В истобку вошел холоп, поставил на стол полную кваса серебряную братину с двумя ковшиками по бокам и блюдо сдобных заедок. Поднял с пола княжье обручье. Изяслав протянул руку, раб застегнул на зарукавье браслет. С собой унес опорожненную посудину.
— Этот Никон чернец не пугливый, а смиренный, шуму и свар не любит. Он ученый монах, большой книжник. Про поганых куманов он так сказал: Бог в гневе своем наводит иноплеменников на русскую землю. Еще сказал: когда впадает в грех народ, Господь его казнит мором или голодом, или нашествием поганых. Или иные казни посылает, чтобы одумались и вспомнили о покаянии.

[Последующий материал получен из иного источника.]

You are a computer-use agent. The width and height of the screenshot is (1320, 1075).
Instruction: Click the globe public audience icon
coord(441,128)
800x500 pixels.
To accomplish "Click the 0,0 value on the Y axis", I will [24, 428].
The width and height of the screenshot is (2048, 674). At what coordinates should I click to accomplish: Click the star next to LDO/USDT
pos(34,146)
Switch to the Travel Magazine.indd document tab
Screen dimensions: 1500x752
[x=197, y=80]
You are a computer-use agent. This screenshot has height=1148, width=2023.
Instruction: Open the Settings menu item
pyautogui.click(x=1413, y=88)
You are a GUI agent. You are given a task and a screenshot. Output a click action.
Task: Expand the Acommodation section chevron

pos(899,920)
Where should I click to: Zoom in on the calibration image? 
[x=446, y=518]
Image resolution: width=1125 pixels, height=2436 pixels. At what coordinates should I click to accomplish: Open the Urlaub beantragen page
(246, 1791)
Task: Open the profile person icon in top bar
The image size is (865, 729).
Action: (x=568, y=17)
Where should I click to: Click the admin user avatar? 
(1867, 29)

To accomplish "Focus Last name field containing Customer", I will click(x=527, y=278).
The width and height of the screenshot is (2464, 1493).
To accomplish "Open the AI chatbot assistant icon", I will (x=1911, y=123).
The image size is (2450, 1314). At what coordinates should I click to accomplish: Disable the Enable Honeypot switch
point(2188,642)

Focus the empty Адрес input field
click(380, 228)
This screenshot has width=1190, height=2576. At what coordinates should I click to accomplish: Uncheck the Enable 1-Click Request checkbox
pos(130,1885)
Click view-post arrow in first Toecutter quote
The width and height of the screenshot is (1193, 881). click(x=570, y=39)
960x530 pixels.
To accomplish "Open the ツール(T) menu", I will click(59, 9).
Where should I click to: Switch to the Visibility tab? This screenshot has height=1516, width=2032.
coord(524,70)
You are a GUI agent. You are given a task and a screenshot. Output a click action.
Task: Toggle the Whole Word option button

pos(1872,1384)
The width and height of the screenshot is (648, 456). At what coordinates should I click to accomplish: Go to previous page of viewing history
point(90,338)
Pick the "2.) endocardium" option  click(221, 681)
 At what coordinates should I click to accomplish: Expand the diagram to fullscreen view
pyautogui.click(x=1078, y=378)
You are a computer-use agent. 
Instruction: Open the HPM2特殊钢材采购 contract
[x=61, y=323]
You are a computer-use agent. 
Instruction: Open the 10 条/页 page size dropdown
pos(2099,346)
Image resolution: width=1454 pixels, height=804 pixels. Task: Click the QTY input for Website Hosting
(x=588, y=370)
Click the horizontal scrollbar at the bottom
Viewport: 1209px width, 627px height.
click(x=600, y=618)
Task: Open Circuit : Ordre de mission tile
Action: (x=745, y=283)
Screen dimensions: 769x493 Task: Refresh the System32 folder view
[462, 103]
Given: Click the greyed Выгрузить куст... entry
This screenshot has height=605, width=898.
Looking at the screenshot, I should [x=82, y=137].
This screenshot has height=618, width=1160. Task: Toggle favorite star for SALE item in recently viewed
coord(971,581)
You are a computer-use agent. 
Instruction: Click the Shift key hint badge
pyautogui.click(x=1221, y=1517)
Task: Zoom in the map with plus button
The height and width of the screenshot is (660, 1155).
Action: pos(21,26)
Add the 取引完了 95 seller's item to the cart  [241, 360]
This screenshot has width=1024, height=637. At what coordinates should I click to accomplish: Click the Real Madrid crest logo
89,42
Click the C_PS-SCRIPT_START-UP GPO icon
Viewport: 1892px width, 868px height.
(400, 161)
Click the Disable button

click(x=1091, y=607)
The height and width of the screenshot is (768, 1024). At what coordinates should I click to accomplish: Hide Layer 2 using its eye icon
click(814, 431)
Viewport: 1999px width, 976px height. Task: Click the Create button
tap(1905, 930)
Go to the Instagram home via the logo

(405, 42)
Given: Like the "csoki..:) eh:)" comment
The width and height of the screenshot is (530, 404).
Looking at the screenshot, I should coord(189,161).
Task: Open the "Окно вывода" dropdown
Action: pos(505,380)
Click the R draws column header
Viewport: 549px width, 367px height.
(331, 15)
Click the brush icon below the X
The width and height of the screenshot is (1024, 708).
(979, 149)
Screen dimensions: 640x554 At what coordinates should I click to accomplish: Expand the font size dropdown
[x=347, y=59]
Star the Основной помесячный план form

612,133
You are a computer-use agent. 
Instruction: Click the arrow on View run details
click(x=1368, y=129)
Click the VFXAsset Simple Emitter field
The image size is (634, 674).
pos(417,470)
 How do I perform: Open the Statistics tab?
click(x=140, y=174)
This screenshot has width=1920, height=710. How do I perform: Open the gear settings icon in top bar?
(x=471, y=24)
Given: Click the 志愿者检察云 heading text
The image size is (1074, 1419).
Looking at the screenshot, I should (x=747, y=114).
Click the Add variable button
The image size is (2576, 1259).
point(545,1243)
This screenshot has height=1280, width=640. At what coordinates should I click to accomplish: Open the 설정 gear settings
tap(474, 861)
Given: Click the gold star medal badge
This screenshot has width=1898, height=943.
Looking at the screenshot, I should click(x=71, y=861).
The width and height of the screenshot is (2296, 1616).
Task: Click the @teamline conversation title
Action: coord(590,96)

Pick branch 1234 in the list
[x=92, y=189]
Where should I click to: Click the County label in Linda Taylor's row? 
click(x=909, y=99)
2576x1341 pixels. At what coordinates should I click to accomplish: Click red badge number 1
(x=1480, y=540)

— Что ж думаешь, брат, одолеют нас половцы? — Изяслав тяжким взглядом смотрел на Всеволода. — Монах сам пуглив и в тебе страх поселил?
— Не позорь меня, брат, — тихо и кротко попросил переяславский князь. — То Божий страх. Земная участь меня не страшит — от Бога боюсь отступить.
— Где тебе отступить, — усмехнулся Изяслав. — Ты пост строже иных чернецов держишь и от пития хмельного бежишь. Нищих при своем дворе развел, на милостынь твою всякий сброд кормится. Монахов без разбора привечаешь, а ведь и к ним нужна строгость, чтобы не творили своеволия от Божьего имени.
— Монах ничью волю не творит, кроме Господней, — воскликнул Всеволод. — А если творит, то не монах он, лишь рясой прикрывается. Тебе ли не знать этого, когда в твоей земле Печерская обитель сияет, будто солнце.
— Знаю, знаю, — подобрел киевский князь, — не бушуй, брат. Вот что я думаю: надо нам идти в Печерский монастырь, просить благословения на битву с половцами и молитв на одоление поганых.
Всеволод просветлел лицом и заулыбался.
— Да и я о том же думаю, брат.
— На том и порешим. Только Святослава дождемся. Пойдем-ка, брат, к боярам, проведаем, не заснули ль там еще.
— Постой, — вспомнил младший. — А где твой Душило?
— В яме сидит, — враз поугрюмел киевский князь.
— За что?! — сильно удивился Всеволод.
— За дело.
— А может, отпустишь? — попросил младший брат. — Он бы сгодился в битве.
— Когда забуду, за что сидит, тогда отпущу, — буркнул Изяслав.